2. Scoop by Evelyn Waugh
In this uproarious satire of war reporting, the gardening correspondent of a London newspaper is sent to cover an impending civil war in a fictional African country, in place of the paper's foreign correspondent, who has the same name. It was inspired by Waugh's stint covering Mussolini's expected invasion of Abyssinia for the Daily Mail. When Waugh got what he thought was the scoop on the invasion, he filed his story in Latin in case his lesser-educated competition got wind of it. But his editor didn't know Latin either and binned it, thinking it was a prank.
3. A Tale of Two Cities by Charles Dickens
It might be a stretch to call this a war novel but, for a novelist, a revolution is the next best thing. It's a sweeping, dramatic epic that tells the story of half a dozen English and French people caught up in the French Revolution. In this novel, Dickens gave the world one of the most famous opening lines in literature: "It was the best of times, it was the worst of times, it was the age of wisdom, it was the age of foolishness, it was the epoch of belief, it was the epoch of incredulity, it was the season of Light, it was the season of Darkness, it was the spring of hope, it was the winter of despair..."
4. Tu by Patricia Grace
An intimate portrayal of World War II told through the eyes of a young soldier in the Maori Battalion who follows his two older brothers to battle, and is the only one who returns. Its strength is in its depictions of the ordinary Kiwi soldier's war in Italy - including the Battle of Monte Cassino. Grace drew inspiration from the experience of her father and other relatives. (Maurice Shadbolt's Season of the Jew trilogy is another notable war novel by a New Zealand author, but I'm struggling to think of others.)
5. The War of the Worlds by HG Wells
Forget the cheesy musical version and the unfaithful Spielberg/Cruise movie. The original 1898 novel The War of The Worlds is a slim book that pioneered the man-versus-alien sub-genre of science fiction and was eerily prophetic, given the mechanised killing that laid waste to Europe less than two decades later.

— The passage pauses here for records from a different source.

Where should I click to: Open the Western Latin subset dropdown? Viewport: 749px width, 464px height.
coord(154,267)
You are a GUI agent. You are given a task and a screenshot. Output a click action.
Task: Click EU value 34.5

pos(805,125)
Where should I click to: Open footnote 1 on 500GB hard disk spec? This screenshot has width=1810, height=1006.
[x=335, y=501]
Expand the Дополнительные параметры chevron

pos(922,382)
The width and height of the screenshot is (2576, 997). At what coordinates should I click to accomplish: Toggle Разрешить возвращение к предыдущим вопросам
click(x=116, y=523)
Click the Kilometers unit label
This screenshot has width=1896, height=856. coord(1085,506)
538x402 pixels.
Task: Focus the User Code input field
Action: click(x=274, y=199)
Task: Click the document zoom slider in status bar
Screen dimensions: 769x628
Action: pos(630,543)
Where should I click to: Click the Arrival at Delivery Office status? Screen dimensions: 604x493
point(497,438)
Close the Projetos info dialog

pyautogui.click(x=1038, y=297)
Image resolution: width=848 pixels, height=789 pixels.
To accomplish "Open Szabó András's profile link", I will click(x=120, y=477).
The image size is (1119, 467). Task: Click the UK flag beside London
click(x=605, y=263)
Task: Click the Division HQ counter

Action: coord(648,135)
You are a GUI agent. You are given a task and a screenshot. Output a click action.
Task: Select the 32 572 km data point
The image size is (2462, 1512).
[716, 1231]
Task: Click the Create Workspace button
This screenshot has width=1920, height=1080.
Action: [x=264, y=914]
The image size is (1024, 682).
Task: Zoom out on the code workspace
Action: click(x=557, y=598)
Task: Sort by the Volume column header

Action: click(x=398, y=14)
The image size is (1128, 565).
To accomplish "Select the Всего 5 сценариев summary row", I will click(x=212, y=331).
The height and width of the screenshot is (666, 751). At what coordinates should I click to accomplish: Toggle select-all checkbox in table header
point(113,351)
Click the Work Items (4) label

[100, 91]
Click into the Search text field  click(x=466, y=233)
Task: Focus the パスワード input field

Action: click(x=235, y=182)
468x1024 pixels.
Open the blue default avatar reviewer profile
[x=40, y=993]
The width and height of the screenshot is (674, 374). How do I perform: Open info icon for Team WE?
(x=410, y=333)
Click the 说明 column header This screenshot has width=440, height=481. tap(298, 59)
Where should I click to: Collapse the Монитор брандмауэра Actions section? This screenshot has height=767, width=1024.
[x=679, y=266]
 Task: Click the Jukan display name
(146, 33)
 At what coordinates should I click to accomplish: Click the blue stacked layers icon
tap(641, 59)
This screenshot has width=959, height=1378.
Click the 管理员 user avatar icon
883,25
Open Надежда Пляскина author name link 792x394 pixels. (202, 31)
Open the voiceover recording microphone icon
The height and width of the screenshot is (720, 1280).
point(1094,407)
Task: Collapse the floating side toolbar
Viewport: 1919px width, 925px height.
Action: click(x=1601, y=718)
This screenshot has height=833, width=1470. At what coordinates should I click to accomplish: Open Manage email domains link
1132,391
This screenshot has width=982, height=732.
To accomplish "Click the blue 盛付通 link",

It tells the story of an invasion of England by machine-like Martians, and one man's bid for survival. In 1938 an Orson Welles radio adaptation of the book sparked mass hysteria across America. (One woman in New Jersey rang the police to ask if she would be safe from the aliens if she closed her windows.) If you've been subjected to the Jeff Wayne musical version you'll understand that it's hard to read the original without hearing the cry "ooooollllaaa" continuously reverberating through your head. But do try.
What are your favourite war novels?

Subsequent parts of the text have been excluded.